[llvm] 5d13b12 - [SLP]Improve isUndefVector function by adding insertelement analysis.
Alexey Bataev via llvm-commits
llvm-commits at lists.llvm.org
Fri Sep 16 14:41:06 PDT 2022
Author: Alexey Bataev
Date: 2022-09-16T14:36:38-07:00
New Revision: 5d13b12674c620774c733205703da836cefc6782
URL: https://github.com/llvm/llvm-project/commit/5d13b12674c620774c733205703da836cefc6782
DIFF: https://github.com/llvm/llvm-project/commit/5d13b12674c620774c733205703da836cefc6782.diff
LOG: [SLP]Improve isUndefVector function by adding insertelement analysis.
Added the mask and the analysis of the buildvector sequence in the
isUndefVector function, improves codegen and cost estimation.
Metric: SLP.NumVectorInstructions
Program SLP.NumVectorInstructions
results results0 diff
test-suite :: External/SPEC/CFP2017rate/526.blender_r/526.blender_r.test 27362.00 27360.00 -0.0%
Metric: size..text
Program size..text
results results0 diff
test-suite :: External/SPEC/CFP2017rate/508.namd_r/508.namd_r.test 805299.00 806035.00 0.1%
526.blender_r - some extra code is vectorized.
508.namd_r - some extra code is optimized out.

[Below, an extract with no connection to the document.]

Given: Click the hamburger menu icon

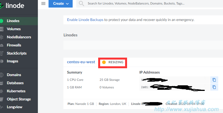Looking at the screenshot, I should point(43,4).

Differential Revision: https://reviews.llvm.org/D133891
Added:
Modified:
llvm/lib/Transforms/Vectorize/SLPVectorizer.cpp
llvm/test/Transforms/SLPVectorizer/X86/buildvector-same-lane-insert.ll
llvm/test/Transforms/SLPVectorizer/X86/cmp-as-alternate-ops.ll
llvm/test/Transforms/SLPVectorizer/X86/insert-element-build-vector.ll
Removed:
################################################################################
diff --git a/llvm/lib/Transforms/Vectorize/SLPVectorizer.cpp b/llvm/lib/Transforms/Vectorize/SLPVectorizer.cpp
index 39033fa1f8245..374e2c285682b 100644
--- a/llvm/lib/Transforms/Vectorize/SLPVectorizer.cpp
+++ b/llvm/lib/Transforms/Vectorize/SLPVectorizer.cpp
@@ -319,20 +319,35 @@ static Optional<unsigned> getInsertIndex(const Value *InsertInst,
}
/// Checks if the given value is actually an undefined constant vector.
-static bool isUndefVector(const Value *V) {
+/// Also, if the\p ShuffleMask is not empty, tries to check if the non-masked
+/// elements actually mask the insertelement buildvector, if any.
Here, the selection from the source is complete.